━━━ Article ━━━

Olsson: This is a general period of change in the market, and we are clearly seeing a lot of developments and implementations of various initiatives, which are, of course, creating an environment of volatility. Over time, maybe we will see more alignment and things will settle down.
Coles: Generally speaking, do you think there is enough information about what is affecting the industry out there at the moment or are people sometimes a little in the dark and struggling to get on top of what is happening?
Wissing: I generally think that there is quite a lot of information out there. Of course, there can always be more, and I think that industry bodies such ITFA can make an impact here in terms of working with the regulator, going into specifics, drawing up a paper on XYZ and naming the issues out there. Generally, as an industry, we are quite vocal about these things, but in terms of a body looking after this, this is a great opportunity for ITFA.
Moulas: I fully agree that industry bodies are crucial here. It is already a common understanding in our market that trade finance is lower risk than many other types of financing and assets. Nevertheless it is important to give empirical evidence when speaking with regulators. The ICC Trade Register for example is providing this empirical data about the low-risk profile of trade finance.
Pillow: Do you think there are enough platforms? I know Swift has launched the KYC registry, which is trying to address some of the issues. However there is still a dearth of readily-available information, both on corporates and sometimes even on banks. How do you think the provision of this type of information can be enhanced?
Wissing: It is interesting that you mention Swift, because Barclays is one of the pilot banks for their KYC registry. I think that this is something that, if done right, could be a very powerful tool to drive efficiencies in the collection of KYC data. Swift, for example, is considered by the industry as a highly technologically-advanced company, which also has confidentiality and security measures in place. That said, I think it will take a while for banks – and especially smaller ones – to get their heads around it and really get themselves set up on it. It is definitely an initiative that could really address a need that banks out there have identified.
Moving on to the next point: which challenges do we think we will see in the next 10 years facing the industry?
Coles: Since I started my career in trade finance, things have evolved enormously, particularly in relation to technology. It is good to have a fresh view on the industry and trade finance, because things that, for example, I would take for granted nowadays, the younger generation would look at in a completely different light. What kind of things have you experienced so far and how do you think that will evolve in the next few years?
Lorente: I am positive about the future of our market. However, this will depend very much on the current efforts of our industry to make clear to the regulators the strong link between our activities and the real economy. We need to prove, with consistent data, the low risk profile of our business. We also need better standardisation in our market as well as more transparency in terms of price-fixing.
Pillow: Standardisation is really important too. If we look at where we were a few years ago, every document had to be negotiated with legal, which was time-consuming and expensive. There are now agreements that we take for granted, such as the non-disclosure agreements (NDAs) provided by LMA, Master Participation Agreements (MPA) governed by BAFT for example, which are standardised and help facilitate our business. This standardisation, I think, is going to be very important, in addition to the technology.
Wissing: What are the driving factors for growth in the trade finance markets today, and where are the potential hotspots for new business?

━━━

> Set problem 1: Update everything in the trade finance discussion from "Moulas: I fully" down to "of trade finance.", replacing "industry bodies" with "trade associations".
> Set problem 2: In the trade finance discussion, which bank is named as a pilot bank for Swift's KYC registry?
The records come from a different source than the trade finance discussion.

━━━ Supplied records ━━━

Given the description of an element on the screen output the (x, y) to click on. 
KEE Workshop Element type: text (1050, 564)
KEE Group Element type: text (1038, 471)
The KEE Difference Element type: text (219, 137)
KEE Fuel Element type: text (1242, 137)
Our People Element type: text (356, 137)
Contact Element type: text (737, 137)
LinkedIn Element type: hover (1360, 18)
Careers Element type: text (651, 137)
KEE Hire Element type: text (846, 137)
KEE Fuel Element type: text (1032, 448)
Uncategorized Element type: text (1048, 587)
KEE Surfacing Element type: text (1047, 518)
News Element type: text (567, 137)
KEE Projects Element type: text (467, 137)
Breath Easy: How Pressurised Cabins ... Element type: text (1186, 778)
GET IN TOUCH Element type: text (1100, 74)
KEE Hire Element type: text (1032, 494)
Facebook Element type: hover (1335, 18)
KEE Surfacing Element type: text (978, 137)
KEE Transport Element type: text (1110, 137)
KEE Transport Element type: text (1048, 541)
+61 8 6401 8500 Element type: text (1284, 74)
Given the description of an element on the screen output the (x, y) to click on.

━━━

> Written answer 1:
Moulas: I fully agree that trade associations are crucial here. It is already a common understanding in our market that trade finance is lower risk than many other types of financing and assets. Nevertheless it is important to give empirical evidence when speaking with regulators. The ICC Trade Register for example is providing this empirical data about the low-risk profile of trade finance.

> Written answer 2: Barclays